[Brief] Please return only the lines from the one holding "The height and width of the screenshot is (594, 1056)." through the one holding "Click the Women department value", exactly as they appear in the records below, both ends included.

[Input for this task]
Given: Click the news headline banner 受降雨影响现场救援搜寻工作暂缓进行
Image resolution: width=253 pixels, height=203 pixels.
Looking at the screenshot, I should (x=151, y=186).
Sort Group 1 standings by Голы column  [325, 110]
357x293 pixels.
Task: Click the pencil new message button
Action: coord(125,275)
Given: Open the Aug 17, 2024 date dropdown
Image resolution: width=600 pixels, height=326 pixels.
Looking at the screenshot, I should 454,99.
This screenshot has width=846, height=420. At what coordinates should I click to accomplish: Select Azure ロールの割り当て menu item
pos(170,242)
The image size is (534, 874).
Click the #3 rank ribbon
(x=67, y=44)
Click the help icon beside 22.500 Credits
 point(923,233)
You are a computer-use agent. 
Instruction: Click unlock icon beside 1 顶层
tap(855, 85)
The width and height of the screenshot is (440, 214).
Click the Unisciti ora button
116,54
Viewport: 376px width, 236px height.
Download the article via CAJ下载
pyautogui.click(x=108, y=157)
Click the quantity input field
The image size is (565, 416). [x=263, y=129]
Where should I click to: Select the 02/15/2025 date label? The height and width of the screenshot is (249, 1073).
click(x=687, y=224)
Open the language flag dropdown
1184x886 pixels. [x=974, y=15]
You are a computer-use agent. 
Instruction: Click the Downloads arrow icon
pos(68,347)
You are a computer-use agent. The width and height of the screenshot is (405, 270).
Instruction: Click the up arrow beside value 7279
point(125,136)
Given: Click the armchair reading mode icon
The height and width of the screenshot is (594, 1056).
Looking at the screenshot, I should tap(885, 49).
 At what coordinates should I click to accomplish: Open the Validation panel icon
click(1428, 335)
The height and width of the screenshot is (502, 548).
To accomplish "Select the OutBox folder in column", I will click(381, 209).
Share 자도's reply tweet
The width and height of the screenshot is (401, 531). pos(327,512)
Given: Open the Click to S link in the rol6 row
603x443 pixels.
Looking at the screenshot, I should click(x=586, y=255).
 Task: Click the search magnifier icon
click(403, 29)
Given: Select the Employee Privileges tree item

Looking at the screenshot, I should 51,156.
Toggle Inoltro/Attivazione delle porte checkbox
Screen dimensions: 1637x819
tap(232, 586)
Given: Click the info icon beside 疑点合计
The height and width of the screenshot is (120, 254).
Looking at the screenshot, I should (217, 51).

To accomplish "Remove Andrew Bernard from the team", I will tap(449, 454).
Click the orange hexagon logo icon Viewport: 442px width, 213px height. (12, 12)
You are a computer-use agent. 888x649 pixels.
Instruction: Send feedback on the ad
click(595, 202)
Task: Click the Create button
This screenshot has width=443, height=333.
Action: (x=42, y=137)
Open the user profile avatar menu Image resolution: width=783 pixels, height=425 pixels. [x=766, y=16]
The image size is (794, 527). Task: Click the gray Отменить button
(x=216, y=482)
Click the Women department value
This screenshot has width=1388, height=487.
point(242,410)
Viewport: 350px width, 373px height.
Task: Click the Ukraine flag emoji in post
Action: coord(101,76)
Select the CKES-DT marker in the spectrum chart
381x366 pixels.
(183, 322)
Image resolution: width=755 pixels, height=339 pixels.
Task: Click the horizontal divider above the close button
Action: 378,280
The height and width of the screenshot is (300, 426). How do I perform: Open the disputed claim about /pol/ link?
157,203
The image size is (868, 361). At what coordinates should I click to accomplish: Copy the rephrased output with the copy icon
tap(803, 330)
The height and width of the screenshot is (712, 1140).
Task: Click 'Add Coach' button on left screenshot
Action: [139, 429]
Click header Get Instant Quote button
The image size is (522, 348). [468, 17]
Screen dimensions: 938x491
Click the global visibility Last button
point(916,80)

[Solved exercise]
The height and width of the screenshot is (594, 1056).
Looking at the screenshot, I should tap(885, 49).
 At what coordinates should I click to accomplish: Open the Validation panel icon
click(1428, 335)
The height and width of the screenshot is (502, 548).
To accomplish "Select the OutBox folder in column", I will click(381, 209).
Share 자도's reply tweet
The width and height of the screenshot is (401, 531). pos(327,512)
Given: Open the Click to S link in the rol6 row
603x443 pixels.
Looking at the screenshot, I should click(x=586, y=255).
 Task: Click the search magnifier icon
click(403, 29)
Given: Select the Employee Privileges tree item

Looking at the screenshot, I should 51,156.
Toggle Inoltro/Attivazione delle porte checkbox
Screen dimensions: 1637x819
tap(232, 586)
Given: Click the info icon beside 疑点合计
The height and width of the screenshot is (120, 254).
Looking at the screenshot, I should (217, 51).

To accomplish "Remove Andrew Bernard from the team", I will tap(449, 454).
Click the orange hexagon logo icon Viewport: 442px width, 213px height. (12, 12)
You are a computer-use agent. 888x649 pixels.
Instruction: Send feedback on the ad
click(595, 202)
Task: Click the Create button
This screenshot has width=443, height=333.
Action: (x=42, y=137)
Open the user profile avatar menu Image resolution: width=783 pixels, height=425 pixels. [x=766, y=16]
The image size is (794, 527). Task: Click the gray Отменить button
(x=216, y=482)
Click the Women department value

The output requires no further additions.